Why penalising customer loyalty can impact retention

It’s a shame to see, but some organisations still don’t understand that penalising customer loyalty can impact retention. In today’s competitive world, businesses need to work harder than ever to retain their customers and make sure they keep paying for services or products. It’s widely accepted that customer satisfaction and positive customer experiences lead to longer-term brand loyalty and higher customer retention.

Why is it the case, then, that a recognised Loyalty Penalty remains in certain sectors where long-term customers end up paying over the odds for services? According to Citizens Advice, in 2022 one in seven customers were still paying the loyalty penalty across the broadband, mobile and mortgage markets alone. This equates to a penalty of £1.3bn per year being paid by loyal customers. That’s despite a super complaint being lodged by Citizens Advice in 2018.

Slow strides to reduce customer penalties

It’s clear from these figures that more still needs to be done to properly empower customers. The good news is that, in sectors where such practices were problematic, the last few years have seen progress made on tackling unreasonable automatic price increases and opening up deals to all customers regardless of tenure.
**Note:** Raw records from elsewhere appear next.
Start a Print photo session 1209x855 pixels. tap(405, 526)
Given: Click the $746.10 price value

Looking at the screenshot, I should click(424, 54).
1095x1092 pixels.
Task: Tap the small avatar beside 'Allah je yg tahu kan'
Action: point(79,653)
The Financial Conduct Authority has, for example, essentially abolished the loyalty penalty for car and home insurance, by banning price walking and making companies automatically switch their customers to better deals. And it’s great to see that a matter we raised back in 2013 in Loyal Losers, has led to change in the insurance marketplace. However, not all markets have the same regulatory body steering them. This week I experienced a Loyalty Penalty issue which highlights some of the problems that still persist for loyal customers in many markets.
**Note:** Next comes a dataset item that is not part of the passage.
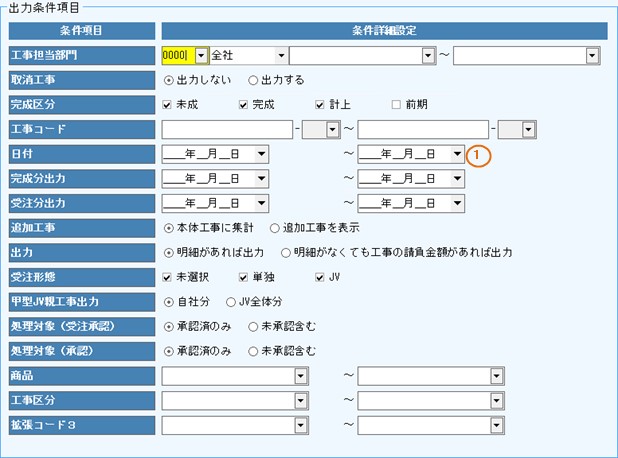Click the first 工事コード text field

pos(226,129)
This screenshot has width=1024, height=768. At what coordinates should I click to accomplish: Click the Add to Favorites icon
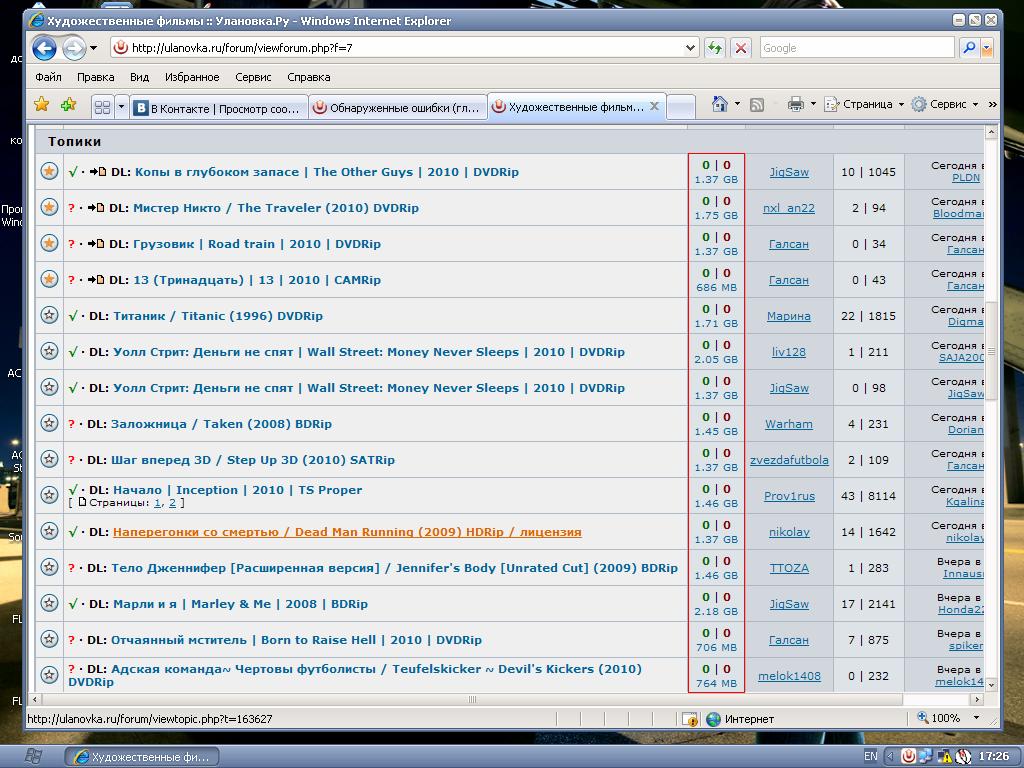[68, 105]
When trying to cancel some App subscriptions, I was offered huge 60%+ discounts to stay; in one case I’d been a customer for many years, in another, I’d only been subscribing for a few months. This got me thinking. If you can afford to offer me this, why was I paying so much for the service in the first place? Wouldn’t it be fairer and more sustainable to rebalance your pricing structure for all customers?

If these companies took time to understand what is motivating their customers’ decisions, rather than seeing price as the be all and end all of the relationship, they’re likely to discover that moving on from their current model would be more profitable in the long run.

Prioritising price over value

When customers try to cancel a subscription, they may be unhappy with one or more aspects of their experience. For example, they may have found a better competitor or realised that they don’t need the service anymore. However, companies may bet that customers will ultimately prioritise price and offer them a huge discount to stay.

The problem is that this puts price over value. It also suggests that customer satisfaction is not as important as keeping them paying – a complete antithesis to the principles of customer engagement and experience that organisations should adhere to.

The fact that these discounts are given so easily is a cynical organisational approach. It demonstrates how little trust and worth such businesses place in their customers. It also encourages ‘bad’ behaviour on the part of customers themselves, some of whom will pretend they want to cancel just to get the chance to speak to the retentions team.

Manipulation of customers in this way is not healthy for building long-term relationships, for brand loyalty or for reputation.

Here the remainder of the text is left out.